Las estrofas podrían retratar perfectamente a España, Francia, Inglaterra, Turquía, Nigeria, Chile, Venezuela, Estados Unidos o México:
“En los barrios, las colas del hambre
Hay ricos en Mercedes que gritan libertad…”.
En el video, Miguel Ríos canta y toca la guitarra dentro de un autobús. Va solo y está sentado en la última fila, en medio. Por las ventanas se ven las imágenes de nuestro tiempo: hombres enfundados en trajes plásticos de color blanco, con caretas y guantes que rocían desinfectante en las calles; avenidas vacías, locales cerrados, establecimientos y departamentos con los letreros “en renta”; hospitales saturados e instalaciones médicas móviles, camillas con enfermos, personal de salud en la primera fila de batalla, rostros con caretas y cubrebocas, músicos con las cajas de instrumentos cerradas; filas de personas esperando una ración de comida, voluntarios entregando alimentos; protestas, marchas, imágenes de la polarización, del discurso de odio y del racismo; incendios, ecosistemas dañados y contaminados; muertos, féretros…
El paisaje que se revela por esas ventanas está en blanco y negro, con algunos destellos de color que identifican las batallas ciudadanas. Ahí está el morado de marzo.
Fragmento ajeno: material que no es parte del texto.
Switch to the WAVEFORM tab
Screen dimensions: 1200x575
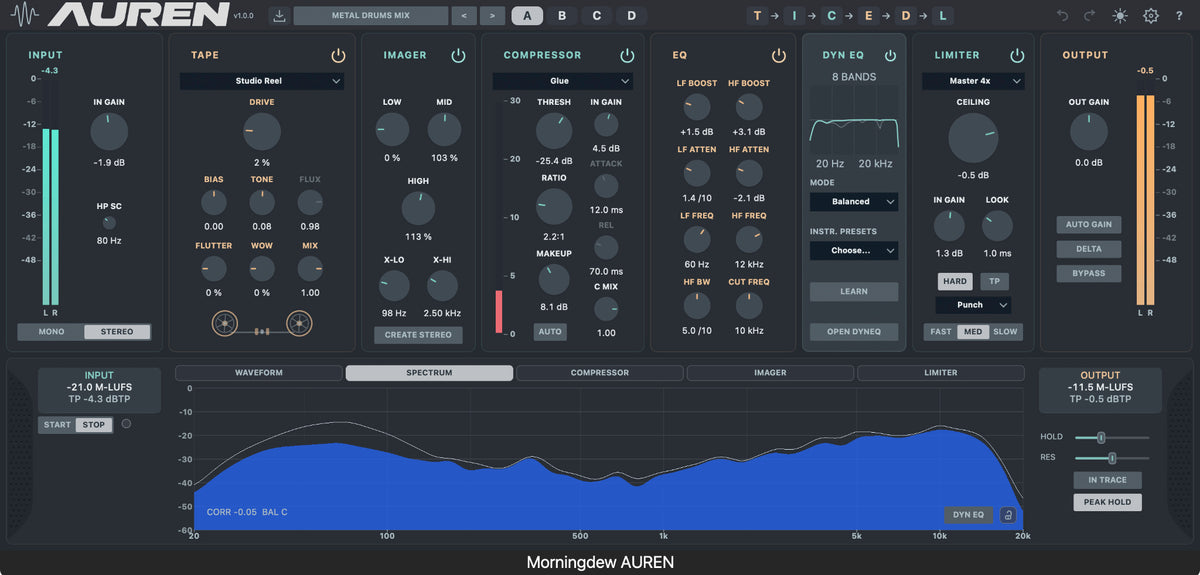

“Sin nosotras se para el mundo”. “Ni una menos”, se lee en los carteles que pasan rápidamente por los vidrios de ese camión que lleva a Ríos por la ruta de Caín.
La pandemia por covid-19 no le ha dado tregua a nadie, pero el confinamiento ha puesto en riesgo a las mujeres, niñas y adolescentes que son violentadas ahora en sus casas, en los lugares donde debieran estar protegidas.
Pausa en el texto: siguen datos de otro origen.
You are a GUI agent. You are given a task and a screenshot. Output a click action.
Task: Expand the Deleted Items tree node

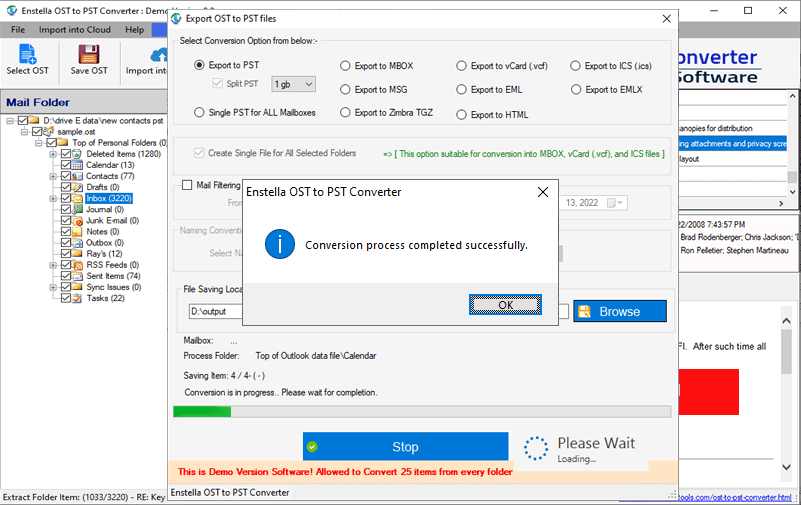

La violencia contra las mujeres no sólo es doméstica o familiar ni se manifiesta exclusivamente con golpes, maltratos físicos o sexuales. Tengamos presente las otras formas: sicológica, patrimonial, económica y política.
La recién aprobada Ley Olimpia reconoce y penaliza dos formas más de violencia contra la mujer: la digital y la mediática. Se castigará hasta con nueve años de prisión a parejas, exparejas o amigos que violen la intimidad sexual de otra persona al divulgar, compartir, distribuir o publicar en redes imágenes, videos o audios de contenido íntimo sexual, sin su consentimiento.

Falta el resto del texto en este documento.